EXERCISE AIM: Without leaving out a single line, restate the entries below exactly.

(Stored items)
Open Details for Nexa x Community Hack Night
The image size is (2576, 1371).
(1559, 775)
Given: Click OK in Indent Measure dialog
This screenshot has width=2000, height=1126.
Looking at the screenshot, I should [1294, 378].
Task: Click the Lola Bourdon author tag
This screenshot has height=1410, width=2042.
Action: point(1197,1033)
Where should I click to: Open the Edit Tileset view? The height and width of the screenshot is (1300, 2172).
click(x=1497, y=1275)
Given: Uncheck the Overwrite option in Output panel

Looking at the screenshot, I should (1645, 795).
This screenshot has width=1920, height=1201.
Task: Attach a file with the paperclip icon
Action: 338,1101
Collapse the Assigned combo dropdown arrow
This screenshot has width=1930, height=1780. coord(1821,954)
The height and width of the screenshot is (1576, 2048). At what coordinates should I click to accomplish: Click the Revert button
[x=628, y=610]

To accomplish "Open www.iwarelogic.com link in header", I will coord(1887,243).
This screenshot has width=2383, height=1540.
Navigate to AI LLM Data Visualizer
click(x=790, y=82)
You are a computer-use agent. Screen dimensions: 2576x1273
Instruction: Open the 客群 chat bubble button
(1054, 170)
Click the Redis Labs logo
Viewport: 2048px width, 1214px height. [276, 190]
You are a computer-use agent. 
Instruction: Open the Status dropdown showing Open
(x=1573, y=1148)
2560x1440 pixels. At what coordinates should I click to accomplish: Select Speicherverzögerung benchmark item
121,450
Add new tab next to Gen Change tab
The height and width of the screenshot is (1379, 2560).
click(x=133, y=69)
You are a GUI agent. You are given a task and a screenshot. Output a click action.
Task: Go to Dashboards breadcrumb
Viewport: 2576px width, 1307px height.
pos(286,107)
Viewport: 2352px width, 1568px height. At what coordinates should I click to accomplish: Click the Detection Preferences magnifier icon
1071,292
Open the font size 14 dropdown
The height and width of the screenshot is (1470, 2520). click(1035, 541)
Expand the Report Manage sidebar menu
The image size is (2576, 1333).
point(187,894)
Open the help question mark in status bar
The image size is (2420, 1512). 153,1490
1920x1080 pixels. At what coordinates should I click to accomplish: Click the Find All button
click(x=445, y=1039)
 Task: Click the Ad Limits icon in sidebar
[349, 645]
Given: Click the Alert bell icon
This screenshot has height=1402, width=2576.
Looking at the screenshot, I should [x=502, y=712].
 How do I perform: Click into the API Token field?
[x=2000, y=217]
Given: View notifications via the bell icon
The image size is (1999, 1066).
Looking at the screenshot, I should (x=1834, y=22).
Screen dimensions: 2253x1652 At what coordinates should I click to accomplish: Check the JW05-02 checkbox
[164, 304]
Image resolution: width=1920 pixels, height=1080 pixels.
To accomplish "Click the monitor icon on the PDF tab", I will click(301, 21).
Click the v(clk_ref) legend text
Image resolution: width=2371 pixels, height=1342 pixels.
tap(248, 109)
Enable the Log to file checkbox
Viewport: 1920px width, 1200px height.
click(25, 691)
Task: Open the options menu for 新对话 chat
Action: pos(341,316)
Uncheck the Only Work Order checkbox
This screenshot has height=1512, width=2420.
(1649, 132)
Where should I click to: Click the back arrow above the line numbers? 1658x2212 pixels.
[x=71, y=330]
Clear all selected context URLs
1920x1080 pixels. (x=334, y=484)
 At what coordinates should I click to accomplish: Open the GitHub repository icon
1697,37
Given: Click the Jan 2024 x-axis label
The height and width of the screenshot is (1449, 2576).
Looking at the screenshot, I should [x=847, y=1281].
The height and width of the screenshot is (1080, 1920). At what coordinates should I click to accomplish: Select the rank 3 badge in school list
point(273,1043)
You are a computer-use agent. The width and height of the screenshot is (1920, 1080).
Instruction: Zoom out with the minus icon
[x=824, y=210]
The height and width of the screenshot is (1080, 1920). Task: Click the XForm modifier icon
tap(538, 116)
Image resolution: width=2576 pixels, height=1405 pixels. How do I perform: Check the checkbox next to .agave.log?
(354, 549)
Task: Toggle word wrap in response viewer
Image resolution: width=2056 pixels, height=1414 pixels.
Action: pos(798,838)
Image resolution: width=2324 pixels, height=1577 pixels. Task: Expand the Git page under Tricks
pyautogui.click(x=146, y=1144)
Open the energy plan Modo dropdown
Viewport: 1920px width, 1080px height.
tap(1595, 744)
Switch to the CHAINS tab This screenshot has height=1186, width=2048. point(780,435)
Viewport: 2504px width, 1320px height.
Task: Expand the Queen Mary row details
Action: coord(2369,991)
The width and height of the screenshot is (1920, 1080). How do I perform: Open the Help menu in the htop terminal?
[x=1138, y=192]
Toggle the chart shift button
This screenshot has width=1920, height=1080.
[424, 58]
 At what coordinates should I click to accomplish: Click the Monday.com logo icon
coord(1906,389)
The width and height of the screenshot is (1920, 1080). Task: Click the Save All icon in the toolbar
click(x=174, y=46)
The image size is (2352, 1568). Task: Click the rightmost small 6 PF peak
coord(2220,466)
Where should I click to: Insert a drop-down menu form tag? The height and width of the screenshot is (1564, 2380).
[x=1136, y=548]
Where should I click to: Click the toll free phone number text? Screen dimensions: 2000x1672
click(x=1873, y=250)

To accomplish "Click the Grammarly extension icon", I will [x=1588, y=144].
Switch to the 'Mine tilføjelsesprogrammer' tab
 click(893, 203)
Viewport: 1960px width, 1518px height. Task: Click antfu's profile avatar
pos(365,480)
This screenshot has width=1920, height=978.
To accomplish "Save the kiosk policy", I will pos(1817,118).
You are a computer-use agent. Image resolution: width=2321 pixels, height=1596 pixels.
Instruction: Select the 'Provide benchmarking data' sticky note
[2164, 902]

TASK ANSWER:
Open Details for Nexa x Community Hack Night
The image size is (2576, 1371).
(1559, 775)
Given: Click OK in Indent Measure dialog
This screenshot has width=2000, height=1126.
Looking at the screenshot, I should [1294, 378].
Task: Click the Lola Bourdon author tag
This screenshot has height=1410, width=2042.
Action: point(1197,1033)
Where should I click to: Open the Edit Tileset view? The height and width of the screenshot is (1300, 2172).
click(x=1497, y=1275)
Given: Uncheck the Overwrite option in Output panel

Looking at the screenshot, I should (1645, 795).
This screenshot has width=1920, height=1201.
Task: Attach a file with the paperclip icon
Action: 338,1101
Collapse the Assigned combo dropdown arrow
This screenshot has width=1930, height=1780. coord(1821,954)
The height and width of the screenshot is (1576, 2048). At what coordinates should I click to accomplish: Click the Revert button
[x=628, y=610]

To accomplish "Open www.iwarelogic.com link in header", I will coord(1887,243).
This screenshot has width=2383, height=1540.
Navigate to AI LLM Data Visualizer
click(x=790, y=82)
You are a computer-use agent. Screen dimensions: 2576x1273
Instruction: Open the 客群 chat bubble button
(1054, 170)
Click the Redis Labs logo
Viewport: 2048px width, 1214px height. [276, 190]
You are a computer-use agent. 
Instruction: Open the Status dropdown showing Open
(x=1573, y=1148)
2560x1440 pixels. At what coordinates should I click to accomplish: Select Speicherverzögerung benchmark item
121,450
Add new tab next to Gen Change tab
The height and width of the screenshot is (1379, 2560).
click(x=133, y=69)
You are a GUI agent. You are given a task and a screenshot. Output a click action.
Task: Go to Dashboards breadcrumb
Viewport: 2576px width, 1307px height.
pos(286,107)
Viewport: 2352px width, 1568px height. At what coordinates should I click to accomplish: Click the Detection Preferences magnifier icon
1071,292
Open the font size 14 dropdown
The height and width of the screenshot is (1470, 2520). click(1035, 541)
Expand the Report Manage sidebar menu
The image size is (2576, 1333).
point(187,894)
Open the help question mark in status bar
The image size is (2420, 1512). 153,1490
1920x1080 pixels. At what coordinates should I click to accomplish: Click the Find All button
click(x=445, y=1039)
 Task: Click the Ad Limits icon in sidebar
[349, 645]
Given: Click the Alert bell icon
This screenshot has height=1402, width=2576.
Looking at the screenshot, I should [x=502, y=712].
 How do I perform: Click into the API Token field?
[x=2000, y=217]
Given: View notifications via the bell icon
The image size is (1999, 1066).
Looking at the screenshot, I should (x=1834, y=22).
Screen dimensions: 2253x1652 At what coordinates should I click to accomplish: Check the JW05-02 checkbox
[164, 304]
Image resolution: width=1920 pixels, height=1080 pixels.
To accomplish "Click the monitor icon on the PDF tab", I will click(301, 21).
Click the v(clk_ref) legend text
Image resolution: width=2371 pixels, height=1342 pixels.
tap(248, 109)
Enable the Log to file checkbox
Viewport: 1920px width, 1200px height.
click(25, 691)
Task: Open the options menu for 新对话 chat
Action: pos(341,316)
Uncheck the Only Work Order checkbox
This screenshot has height=1512, width=2420.
(1649, 132)
Where should I click to: Click the back arrow above the line numbers? 1658x2212 pixels.
[x=71, y=330]
Clear all selected context URLs
1920x1080 pixels. (x=334, y=484)
 At what coordinates should I click to accomplish: Open the GitHub repository icon
1697,37
Given: Click the Jan 2024 x-axis label
The height and width of the screenshot is (1449, 2576).
Looking at the screenshot, I should [x=847, y=1281].
The height and width of the screenshot is (1080, 1920). At what coordinates should I click to accomplish: Select the rank 3 badge in school list
point(273,1043)
You are a computer-use agent. The width and height of the screenshot is (1920, 1080).
Instruction: Zoom out with the minus icon
[x=824, y=210]
The height and width of the screenshot is (1080, 1920). Task: Click the XForm modifier icon
tap(538, 116)
Image resolution: width=2576 pixels, height=1405 pixels. How do I perform: Check the checkbox next to .agave.log?
(354, 549)
Task: Toggle word wrap in response viewer
Image resolution: width=2056 pixels, height=1414 pixels.
Action: pos(798,838)
Image resolution: width=2324 pixels, height=1577 pixels. Task: Expand the Git page under Tricks
pyautogui.click(x=146, y=1144)
Open the energy plan Modo dropdown
Viewport: 1920px width, 1080px height.
tap(1595, 744)
Switch to the CHAINS tab This screenshot has height=1186, width=2048. point(780,435)
Viewport: 2504px width, 1320px height.
Task: Expand the Queen Mary row details
Action: coord(2369,991)
The width and height of the screenshot is (1920, 1080). How do I perform: Open the Help menu in the htop terminal?
[x=1138, y=192]
Toggle the chart shift button
This screenshot has width=1920, height=1080.
[424, 58]
 At what coordinates should I click to accomplish: Click the Monday.com logo icon
coord(1906,389)
The width and height of the screenshot is (1920, 1080). Task: Click the Save All icon in the toolbar
click(x=174, y=46)
The image size is (2352, 1568). Task: Click the rightmost small 6 PF peak
coord(2220,466)
Where should I click to: Insert a drop-down menu form tag? The height and width of the screenshot is (1564, 2380).
[x=1136, y=548]
Where should I click to: Click the toll free phone number text? Screen dimensions: 2000x1672
click(x=1873, y=250)

To accomplish "Click the Grammarly extension icon", I will [x=1588, y=144].
Switch to the 'Mine tilføjelsesprogrammer' tab
 click(893, 203)
Viewport: 1960px width, 1518px height. Task: Click antfu's profile avatar
pos(365,480)
This screenshot has width=1920, height=978.
To accomplish "Save the kiosk policy", I will pos(1817,118).
You are a computer-use agent. Image resolution: width=2321 pixels, height=1596 pixels.
Instruction: Select the 'Provide benchmarking data' sticky note
[2164, 902]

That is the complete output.